→ **Directions for this task**:
Starting at the line that has "Locate an element on the screen. The" and continuing through the end of the items, rewrite the lines, changing "screen" to "display" and keeping everything else the same. Leave the pictures out of your answer.

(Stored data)
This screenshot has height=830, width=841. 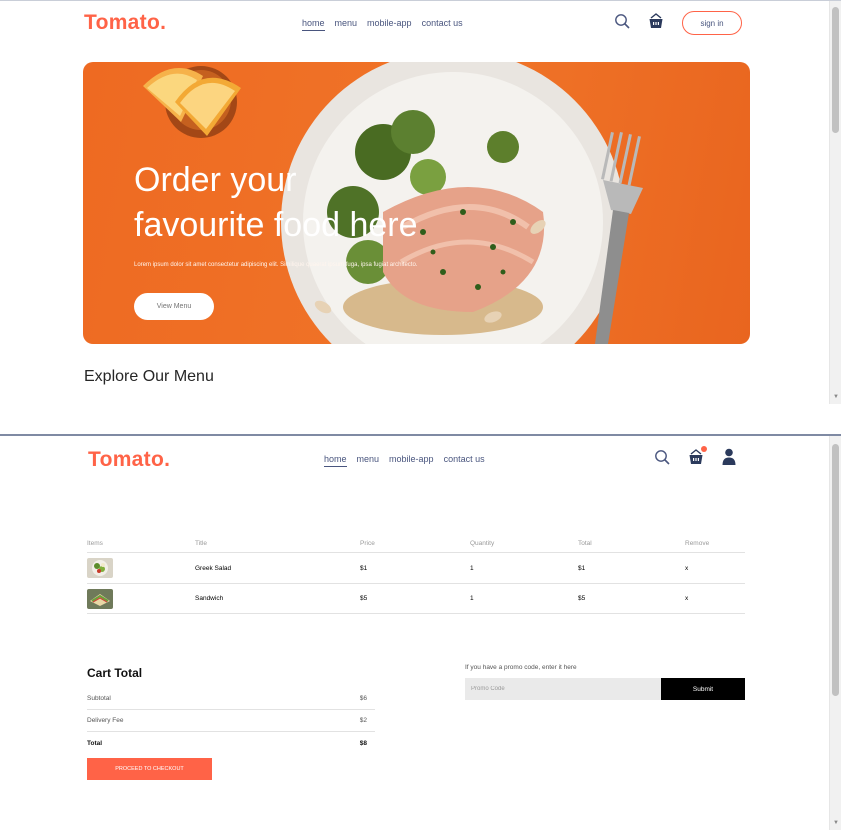 What do you see at coordinates (100, 598) in the screenshot?
I see `sandwich-image` at bounding box center [100, 598].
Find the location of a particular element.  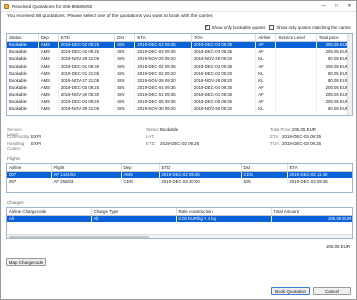

detail-status: Status: Bookable is located at coordinates (162, 130).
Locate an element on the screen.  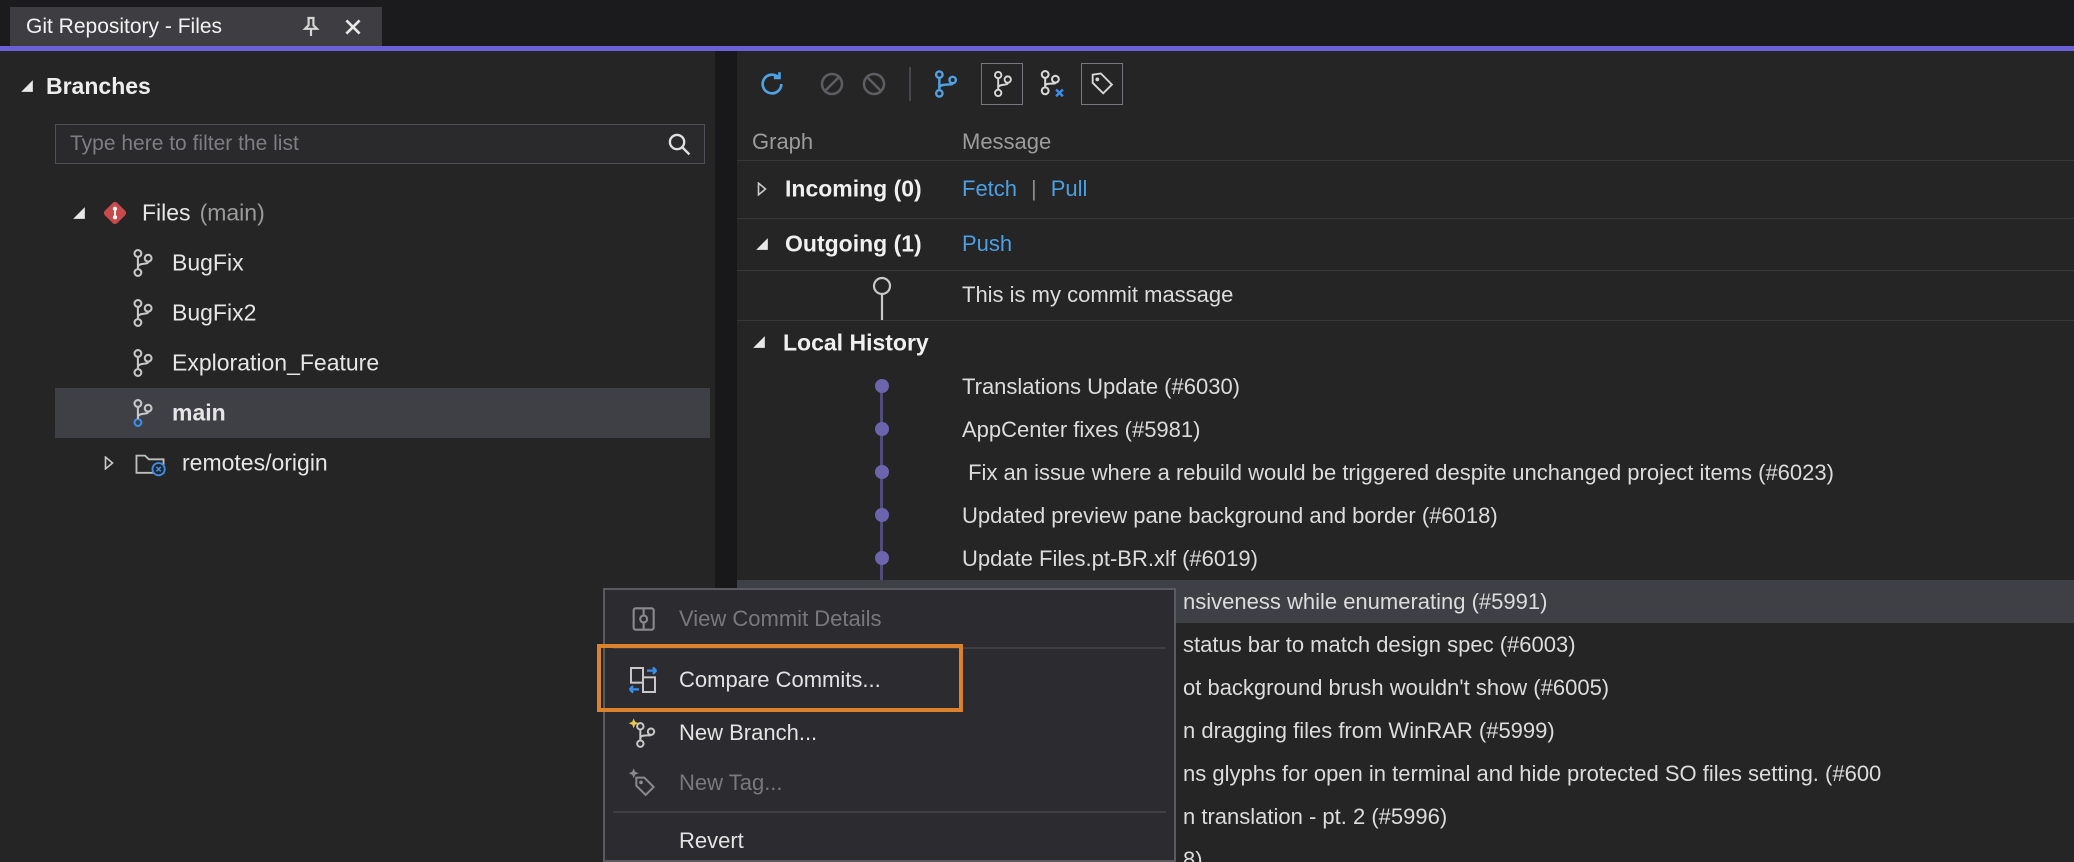
pull-button is located at coordinates (874, 84).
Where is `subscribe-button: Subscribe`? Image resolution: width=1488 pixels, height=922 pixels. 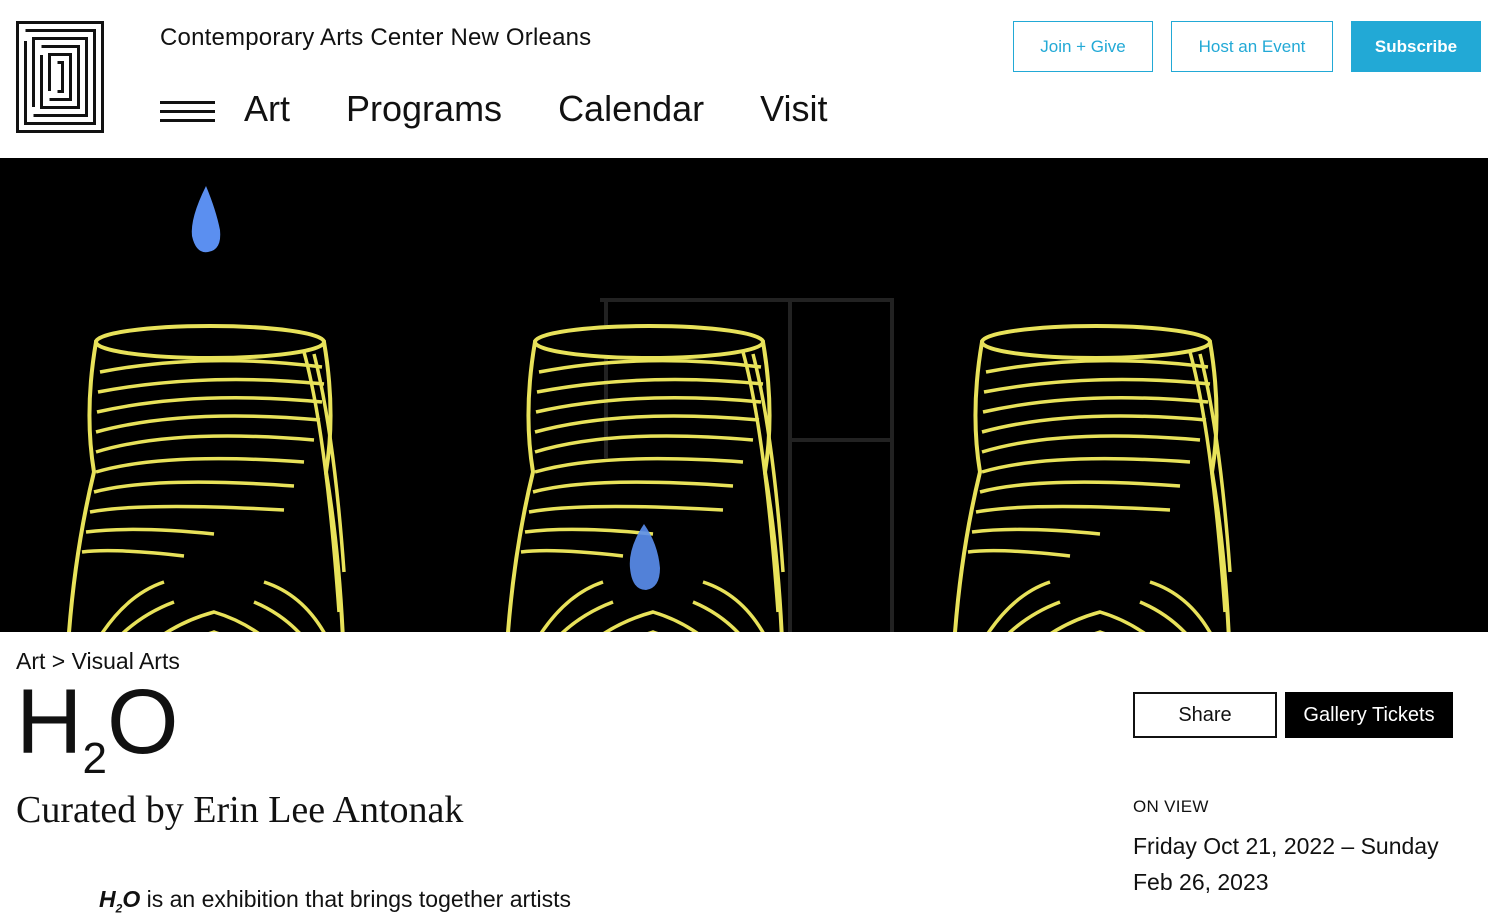
subscribe-button: Subscribe is located at coordinates (1416, 46).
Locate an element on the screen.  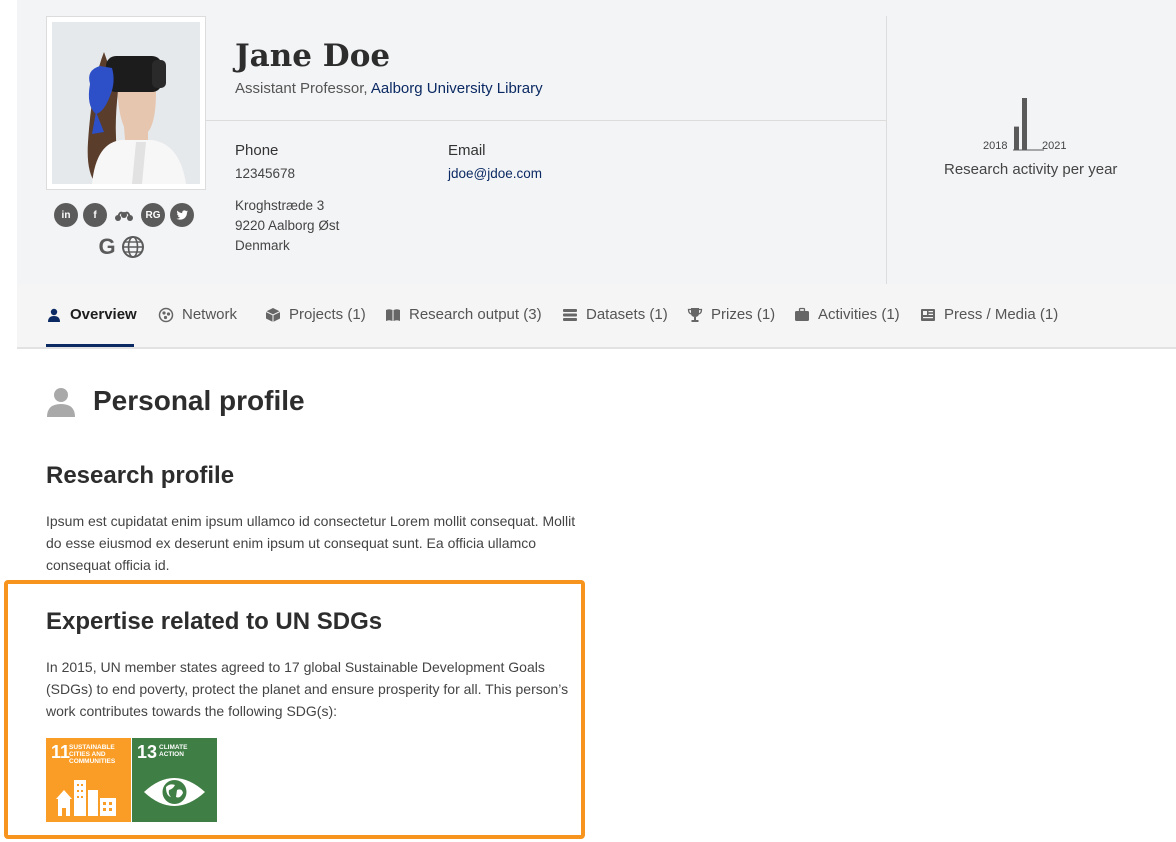
tab-label: Activities (1) is located at coordinates (859, 314).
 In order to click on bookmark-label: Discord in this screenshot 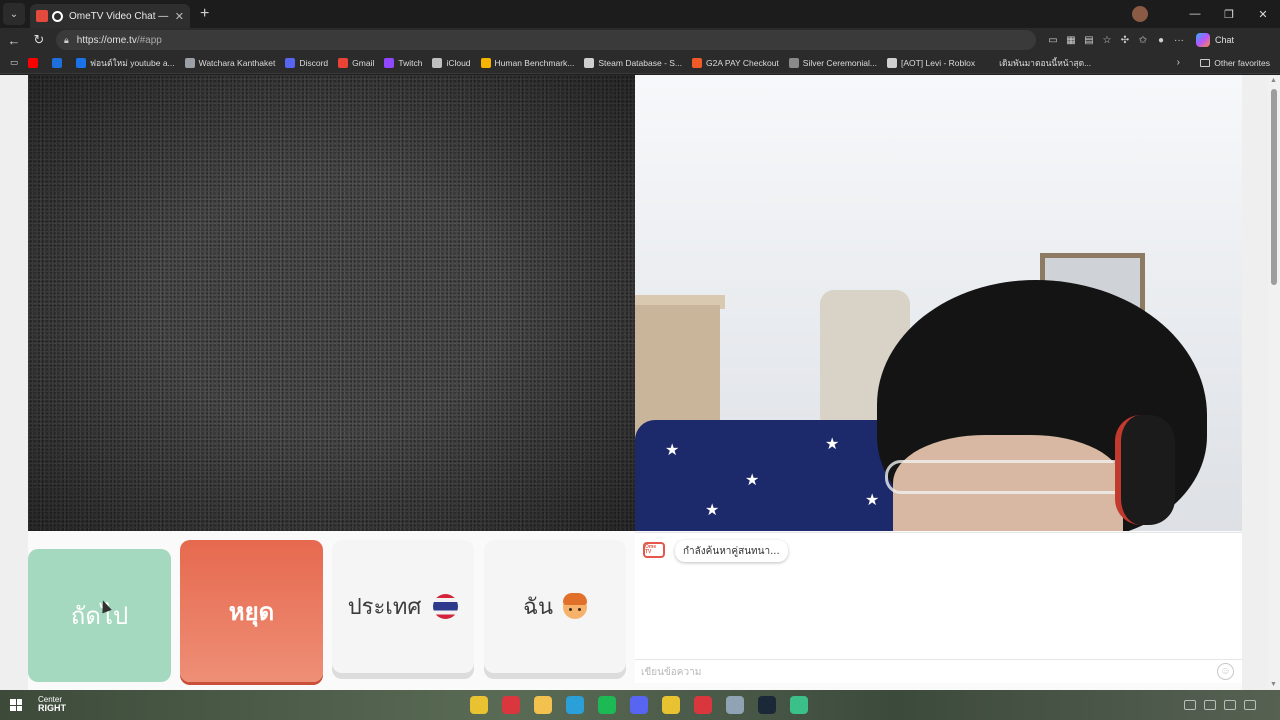, I will do `click(314, 62)`.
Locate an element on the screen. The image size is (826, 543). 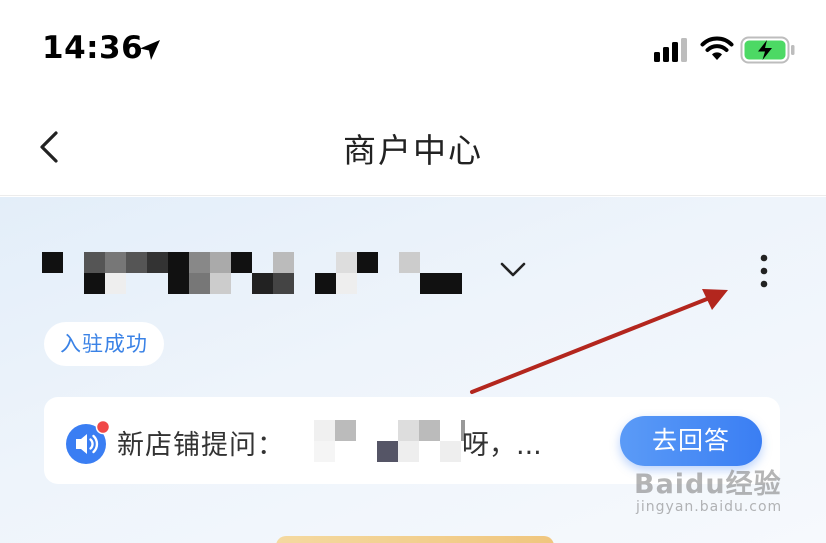
baidu-watermark: Baidu经验 jingyan.baidu.com is located at coordinates (708, 488).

→ **Exercise output**:
Locate an element on the display. The image size is (826, 543). 
baidu-watermark: Baidu经验 jingyan.baidu.com is located at coordinates (708, 488).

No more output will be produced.